— What you should do —
In the data, rewrite the lines from the line with "seven (774, 528)" to the line with "coordinates (532, 126).", swapping "Identify the location of" for "Find the location of" and leaving everything else unchanged.

— Recorded data —
______________________________
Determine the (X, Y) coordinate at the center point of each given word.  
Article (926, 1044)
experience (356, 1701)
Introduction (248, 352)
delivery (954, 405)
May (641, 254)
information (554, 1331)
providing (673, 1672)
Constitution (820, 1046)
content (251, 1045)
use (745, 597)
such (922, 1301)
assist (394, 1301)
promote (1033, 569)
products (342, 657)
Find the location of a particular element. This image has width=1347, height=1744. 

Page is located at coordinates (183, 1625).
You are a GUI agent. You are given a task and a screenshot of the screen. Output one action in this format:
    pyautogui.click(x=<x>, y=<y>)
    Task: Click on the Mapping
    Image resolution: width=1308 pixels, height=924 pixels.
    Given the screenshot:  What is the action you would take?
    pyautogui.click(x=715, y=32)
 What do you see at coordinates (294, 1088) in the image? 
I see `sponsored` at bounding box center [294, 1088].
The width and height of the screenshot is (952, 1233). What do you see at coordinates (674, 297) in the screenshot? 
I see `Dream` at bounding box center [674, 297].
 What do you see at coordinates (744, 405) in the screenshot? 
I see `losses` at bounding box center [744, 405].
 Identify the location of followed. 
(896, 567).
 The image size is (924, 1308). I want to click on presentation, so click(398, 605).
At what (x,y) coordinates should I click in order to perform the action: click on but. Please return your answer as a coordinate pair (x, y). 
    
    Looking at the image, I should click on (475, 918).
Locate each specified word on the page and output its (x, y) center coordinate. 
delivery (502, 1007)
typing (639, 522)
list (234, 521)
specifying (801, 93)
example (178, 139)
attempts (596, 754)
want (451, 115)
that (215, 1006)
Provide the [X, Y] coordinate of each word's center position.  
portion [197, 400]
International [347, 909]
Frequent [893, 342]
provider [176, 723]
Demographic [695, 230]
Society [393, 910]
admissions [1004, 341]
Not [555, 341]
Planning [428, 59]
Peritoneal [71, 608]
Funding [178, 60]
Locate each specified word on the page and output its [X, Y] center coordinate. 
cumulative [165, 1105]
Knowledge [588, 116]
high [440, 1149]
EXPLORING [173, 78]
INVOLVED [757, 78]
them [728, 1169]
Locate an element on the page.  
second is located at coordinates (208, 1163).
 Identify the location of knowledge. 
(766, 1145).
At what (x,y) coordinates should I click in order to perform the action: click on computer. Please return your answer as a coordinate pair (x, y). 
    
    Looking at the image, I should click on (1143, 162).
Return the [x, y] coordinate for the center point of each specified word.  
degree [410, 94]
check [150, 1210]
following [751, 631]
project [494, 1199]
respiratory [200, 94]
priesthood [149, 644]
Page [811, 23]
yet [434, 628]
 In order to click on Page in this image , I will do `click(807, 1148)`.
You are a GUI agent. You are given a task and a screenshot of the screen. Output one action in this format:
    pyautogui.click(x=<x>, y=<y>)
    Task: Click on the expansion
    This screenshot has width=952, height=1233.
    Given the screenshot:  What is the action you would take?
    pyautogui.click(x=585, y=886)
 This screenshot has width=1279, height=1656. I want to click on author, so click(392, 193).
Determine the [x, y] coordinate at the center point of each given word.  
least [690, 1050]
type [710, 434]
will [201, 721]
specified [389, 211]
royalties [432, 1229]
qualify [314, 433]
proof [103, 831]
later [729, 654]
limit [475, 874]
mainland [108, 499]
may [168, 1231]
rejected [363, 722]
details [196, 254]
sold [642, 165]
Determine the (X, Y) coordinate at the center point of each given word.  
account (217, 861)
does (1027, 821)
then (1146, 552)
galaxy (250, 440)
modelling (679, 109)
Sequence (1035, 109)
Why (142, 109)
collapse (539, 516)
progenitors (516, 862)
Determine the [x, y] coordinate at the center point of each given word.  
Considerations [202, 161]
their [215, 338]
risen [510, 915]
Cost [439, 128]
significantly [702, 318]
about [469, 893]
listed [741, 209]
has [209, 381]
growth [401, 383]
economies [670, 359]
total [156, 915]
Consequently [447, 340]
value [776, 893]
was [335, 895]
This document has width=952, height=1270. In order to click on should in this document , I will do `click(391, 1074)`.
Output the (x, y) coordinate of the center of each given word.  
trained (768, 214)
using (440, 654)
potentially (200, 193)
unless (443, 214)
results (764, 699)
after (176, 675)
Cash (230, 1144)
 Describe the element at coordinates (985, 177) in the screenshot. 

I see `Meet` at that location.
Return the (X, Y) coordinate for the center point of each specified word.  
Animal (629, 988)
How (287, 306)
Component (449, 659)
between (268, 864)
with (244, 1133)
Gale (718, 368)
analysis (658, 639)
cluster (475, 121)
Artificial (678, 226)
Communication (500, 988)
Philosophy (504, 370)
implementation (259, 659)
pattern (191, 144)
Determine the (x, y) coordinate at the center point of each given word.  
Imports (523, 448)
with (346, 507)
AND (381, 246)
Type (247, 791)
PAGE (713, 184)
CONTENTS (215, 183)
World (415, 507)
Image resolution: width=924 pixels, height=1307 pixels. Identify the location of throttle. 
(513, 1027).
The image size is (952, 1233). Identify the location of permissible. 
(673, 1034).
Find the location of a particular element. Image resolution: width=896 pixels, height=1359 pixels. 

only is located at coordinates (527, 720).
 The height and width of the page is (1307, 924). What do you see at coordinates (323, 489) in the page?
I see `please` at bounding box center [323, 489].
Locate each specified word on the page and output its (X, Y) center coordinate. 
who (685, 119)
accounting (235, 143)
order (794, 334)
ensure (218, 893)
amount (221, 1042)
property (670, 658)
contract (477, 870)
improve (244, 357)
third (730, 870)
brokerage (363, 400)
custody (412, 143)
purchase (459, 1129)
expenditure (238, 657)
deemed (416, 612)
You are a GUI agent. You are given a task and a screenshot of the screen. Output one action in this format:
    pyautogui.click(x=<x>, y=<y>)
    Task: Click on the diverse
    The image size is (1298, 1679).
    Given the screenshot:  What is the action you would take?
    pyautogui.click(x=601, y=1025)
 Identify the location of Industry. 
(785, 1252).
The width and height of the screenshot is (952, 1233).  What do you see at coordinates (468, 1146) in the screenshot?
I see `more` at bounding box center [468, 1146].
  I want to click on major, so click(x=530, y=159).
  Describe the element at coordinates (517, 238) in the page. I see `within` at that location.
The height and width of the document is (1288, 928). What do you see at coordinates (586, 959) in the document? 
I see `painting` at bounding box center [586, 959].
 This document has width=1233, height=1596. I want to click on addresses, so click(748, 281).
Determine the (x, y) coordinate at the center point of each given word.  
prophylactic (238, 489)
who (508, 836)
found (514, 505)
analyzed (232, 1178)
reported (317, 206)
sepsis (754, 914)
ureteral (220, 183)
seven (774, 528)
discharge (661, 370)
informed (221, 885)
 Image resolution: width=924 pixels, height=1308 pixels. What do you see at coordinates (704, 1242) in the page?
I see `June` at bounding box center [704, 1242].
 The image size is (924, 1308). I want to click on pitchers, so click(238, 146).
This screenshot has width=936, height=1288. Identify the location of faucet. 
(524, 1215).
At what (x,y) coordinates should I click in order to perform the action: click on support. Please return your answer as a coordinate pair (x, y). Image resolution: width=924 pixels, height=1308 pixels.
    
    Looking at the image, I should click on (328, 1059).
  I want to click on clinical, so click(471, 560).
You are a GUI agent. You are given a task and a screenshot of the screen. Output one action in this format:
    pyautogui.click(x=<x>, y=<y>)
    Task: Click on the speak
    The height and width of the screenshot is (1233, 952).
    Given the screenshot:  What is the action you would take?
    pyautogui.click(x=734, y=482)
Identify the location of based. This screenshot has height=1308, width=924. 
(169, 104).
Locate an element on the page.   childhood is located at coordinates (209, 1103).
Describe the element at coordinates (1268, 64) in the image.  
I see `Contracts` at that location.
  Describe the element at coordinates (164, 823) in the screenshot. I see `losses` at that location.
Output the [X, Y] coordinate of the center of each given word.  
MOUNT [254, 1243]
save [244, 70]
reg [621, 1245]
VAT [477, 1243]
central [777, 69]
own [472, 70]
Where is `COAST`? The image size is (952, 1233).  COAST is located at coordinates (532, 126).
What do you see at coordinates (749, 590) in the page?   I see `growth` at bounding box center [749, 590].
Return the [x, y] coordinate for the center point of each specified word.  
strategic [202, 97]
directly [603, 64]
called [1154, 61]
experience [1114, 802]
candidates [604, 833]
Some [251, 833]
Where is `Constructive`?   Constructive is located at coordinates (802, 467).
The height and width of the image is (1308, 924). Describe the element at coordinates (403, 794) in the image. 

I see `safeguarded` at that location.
______________________________
— Task answer —
seven (774, 528)
discharge (661, 370)
informed (221, 885)
 Image resolution: width=924 pixels, height=1308 pixels. What do you see at coordinates (704, 1242) in the page?
I see `June` at bounding box center [704, 1242].
 The image size is (924, 1308). I want to click on pitchers, so click(238, 146).
This screenshot has width=936, height=1288. Find the location of faucet. 
(524, 1215).
At what (x,y) coordinates should I click in order to perform the action: click on support. Please return your answer as a coordinate pair (x, y). Image resolution: width=924 pixels, height=1308 pixels.
    
    Looking at the image, I should click on (328, 1059).
  I want to click on clinical, so click(471, 560).
You are a GUI agent. You are given a task and a screenshot of the screen. Output one action in this format:
    pyautogui.click(x=<x>, y=<y>)
    Task: Click on the speak
    The height and width of the screenshot is (1233, 952).
    Given the screenshot:  What is the action you would take?
    pyautogui.click(x=734, y=482)
Find the location of based. This screenshot has height=1308, width=924. 
(169, 104).
Locate an element on the page.   childhood is located at coordinates (209, 1103).
Describe the element at coordinates (1268, 64) in the image.  
I see `Contracts` at that location.
  Describe the element at coordinates (164, 823) in the screenshot. I see `losses` at that location.
Output the [X, Y] coordinate of the center of each given word.  
MOUNT [254, 1243]
save [244, 70]
reg [621, 1245]
VAT [477, 1243]
central [777, 69]
own [472, 70]
Where is `COAST`? The image size is (952, 1233).  COAST is located at coordinates (532, 126).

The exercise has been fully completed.